▶ _What you have to do_
Whenever a line in the data below includes the string "will", copy it out.

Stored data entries
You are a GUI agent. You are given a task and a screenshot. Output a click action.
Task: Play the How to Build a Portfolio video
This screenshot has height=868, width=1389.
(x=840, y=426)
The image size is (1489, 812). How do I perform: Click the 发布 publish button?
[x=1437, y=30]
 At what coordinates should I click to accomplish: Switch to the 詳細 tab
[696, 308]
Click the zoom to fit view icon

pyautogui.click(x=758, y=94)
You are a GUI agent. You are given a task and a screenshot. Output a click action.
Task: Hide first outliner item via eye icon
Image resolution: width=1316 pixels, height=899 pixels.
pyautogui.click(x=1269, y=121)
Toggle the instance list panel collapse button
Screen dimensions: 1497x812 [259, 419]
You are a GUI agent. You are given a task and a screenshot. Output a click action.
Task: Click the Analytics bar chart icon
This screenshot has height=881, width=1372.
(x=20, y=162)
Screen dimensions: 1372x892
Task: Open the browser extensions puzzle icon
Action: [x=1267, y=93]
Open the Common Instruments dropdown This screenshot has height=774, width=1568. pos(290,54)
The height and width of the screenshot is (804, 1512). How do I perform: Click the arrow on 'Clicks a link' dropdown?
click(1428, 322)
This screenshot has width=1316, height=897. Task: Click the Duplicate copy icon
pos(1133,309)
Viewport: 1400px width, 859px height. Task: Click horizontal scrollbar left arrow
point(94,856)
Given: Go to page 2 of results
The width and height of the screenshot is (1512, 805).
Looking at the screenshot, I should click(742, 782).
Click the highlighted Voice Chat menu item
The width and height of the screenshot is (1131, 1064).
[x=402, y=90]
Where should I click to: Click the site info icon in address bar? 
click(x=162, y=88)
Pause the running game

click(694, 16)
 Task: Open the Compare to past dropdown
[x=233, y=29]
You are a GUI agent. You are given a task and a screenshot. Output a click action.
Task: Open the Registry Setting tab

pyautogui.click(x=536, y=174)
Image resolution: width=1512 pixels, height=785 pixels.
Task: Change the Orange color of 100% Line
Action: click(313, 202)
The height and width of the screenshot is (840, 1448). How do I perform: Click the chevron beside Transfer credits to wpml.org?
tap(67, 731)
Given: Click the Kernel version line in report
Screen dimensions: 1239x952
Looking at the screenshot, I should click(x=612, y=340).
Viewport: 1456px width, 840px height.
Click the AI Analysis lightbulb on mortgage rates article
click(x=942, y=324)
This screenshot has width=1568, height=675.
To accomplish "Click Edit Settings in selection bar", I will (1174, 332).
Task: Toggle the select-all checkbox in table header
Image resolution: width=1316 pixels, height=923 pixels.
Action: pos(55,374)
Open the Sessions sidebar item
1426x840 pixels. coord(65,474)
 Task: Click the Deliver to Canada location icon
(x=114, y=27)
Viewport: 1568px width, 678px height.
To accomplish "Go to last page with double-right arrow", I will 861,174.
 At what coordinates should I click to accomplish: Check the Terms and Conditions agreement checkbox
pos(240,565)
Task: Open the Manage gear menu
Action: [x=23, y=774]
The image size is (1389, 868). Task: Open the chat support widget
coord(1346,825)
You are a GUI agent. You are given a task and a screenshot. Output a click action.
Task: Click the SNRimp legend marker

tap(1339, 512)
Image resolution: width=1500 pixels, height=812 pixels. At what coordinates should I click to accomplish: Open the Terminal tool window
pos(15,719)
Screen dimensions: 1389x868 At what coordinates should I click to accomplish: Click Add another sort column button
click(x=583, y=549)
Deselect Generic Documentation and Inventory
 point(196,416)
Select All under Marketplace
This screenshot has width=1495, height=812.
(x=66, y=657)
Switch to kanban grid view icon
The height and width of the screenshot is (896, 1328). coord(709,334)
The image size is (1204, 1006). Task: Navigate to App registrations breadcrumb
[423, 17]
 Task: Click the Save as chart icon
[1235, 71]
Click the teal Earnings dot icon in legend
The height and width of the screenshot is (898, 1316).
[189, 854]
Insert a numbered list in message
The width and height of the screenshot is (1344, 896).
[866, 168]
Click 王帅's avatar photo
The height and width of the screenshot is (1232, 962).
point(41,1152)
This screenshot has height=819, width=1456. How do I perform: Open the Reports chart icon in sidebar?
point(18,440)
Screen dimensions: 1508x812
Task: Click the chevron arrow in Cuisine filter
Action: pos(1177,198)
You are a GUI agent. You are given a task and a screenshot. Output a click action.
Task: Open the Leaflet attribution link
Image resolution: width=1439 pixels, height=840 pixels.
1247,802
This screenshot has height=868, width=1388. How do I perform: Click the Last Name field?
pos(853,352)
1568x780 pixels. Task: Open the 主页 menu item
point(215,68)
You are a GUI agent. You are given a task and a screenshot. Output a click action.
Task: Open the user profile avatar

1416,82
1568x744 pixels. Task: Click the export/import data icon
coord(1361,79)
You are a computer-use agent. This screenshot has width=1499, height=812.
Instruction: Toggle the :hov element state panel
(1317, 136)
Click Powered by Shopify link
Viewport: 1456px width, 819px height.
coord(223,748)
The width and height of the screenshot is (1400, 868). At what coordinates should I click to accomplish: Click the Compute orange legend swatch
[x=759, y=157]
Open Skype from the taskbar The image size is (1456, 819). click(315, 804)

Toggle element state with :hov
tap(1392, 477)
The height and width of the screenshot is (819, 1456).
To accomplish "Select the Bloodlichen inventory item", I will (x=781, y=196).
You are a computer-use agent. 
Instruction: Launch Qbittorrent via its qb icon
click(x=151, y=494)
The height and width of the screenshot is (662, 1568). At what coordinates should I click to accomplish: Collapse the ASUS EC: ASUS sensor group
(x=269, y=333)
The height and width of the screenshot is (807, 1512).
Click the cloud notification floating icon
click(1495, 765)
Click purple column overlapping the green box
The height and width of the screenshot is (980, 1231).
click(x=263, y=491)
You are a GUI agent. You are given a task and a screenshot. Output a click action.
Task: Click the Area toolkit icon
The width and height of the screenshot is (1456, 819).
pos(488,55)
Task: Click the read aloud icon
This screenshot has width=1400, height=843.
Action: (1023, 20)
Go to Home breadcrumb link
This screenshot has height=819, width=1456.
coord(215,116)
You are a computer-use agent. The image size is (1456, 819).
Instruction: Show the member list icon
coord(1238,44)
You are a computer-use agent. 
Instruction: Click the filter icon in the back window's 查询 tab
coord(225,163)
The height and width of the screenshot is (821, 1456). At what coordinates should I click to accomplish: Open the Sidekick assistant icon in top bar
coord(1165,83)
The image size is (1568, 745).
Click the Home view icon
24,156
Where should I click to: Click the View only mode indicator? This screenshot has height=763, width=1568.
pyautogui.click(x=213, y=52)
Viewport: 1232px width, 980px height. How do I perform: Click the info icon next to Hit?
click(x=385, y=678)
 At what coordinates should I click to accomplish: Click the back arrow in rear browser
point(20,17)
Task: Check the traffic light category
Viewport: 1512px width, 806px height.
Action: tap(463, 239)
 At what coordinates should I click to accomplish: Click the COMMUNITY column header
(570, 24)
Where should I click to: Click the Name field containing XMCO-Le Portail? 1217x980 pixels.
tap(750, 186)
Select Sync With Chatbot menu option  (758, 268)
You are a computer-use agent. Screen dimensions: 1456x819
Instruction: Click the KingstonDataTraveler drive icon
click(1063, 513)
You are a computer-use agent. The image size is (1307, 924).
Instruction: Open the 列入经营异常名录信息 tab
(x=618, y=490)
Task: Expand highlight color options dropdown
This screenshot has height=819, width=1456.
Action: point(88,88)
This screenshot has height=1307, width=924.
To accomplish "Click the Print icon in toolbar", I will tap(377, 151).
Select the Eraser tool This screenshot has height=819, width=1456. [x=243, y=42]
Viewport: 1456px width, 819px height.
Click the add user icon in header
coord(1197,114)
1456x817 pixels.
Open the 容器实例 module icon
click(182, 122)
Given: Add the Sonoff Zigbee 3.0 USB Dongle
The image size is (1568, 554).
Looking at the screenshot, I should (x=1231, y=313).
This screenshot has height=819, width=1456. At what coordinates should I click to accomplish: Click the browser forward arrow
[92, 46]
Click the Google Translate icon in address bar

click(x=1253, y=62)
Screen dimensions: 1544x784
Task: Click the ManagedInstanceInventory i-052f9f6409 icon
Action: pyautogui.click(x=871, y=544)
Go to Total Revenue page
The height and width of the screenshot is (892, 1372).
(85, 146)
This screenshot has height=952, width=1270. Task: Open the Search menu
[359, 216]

▶ _Result_
To accomplish "Click Edit Settings in selection bar", I will (1174, 332).
To accomplish "Go to last page with double-right arrow", I will 861,174.
To accomplish "Select the Bloodlichen inventory item", I will (x=781, y=196).
To accomplish "Click the Print icon in toolbar", I will tap(377, 151).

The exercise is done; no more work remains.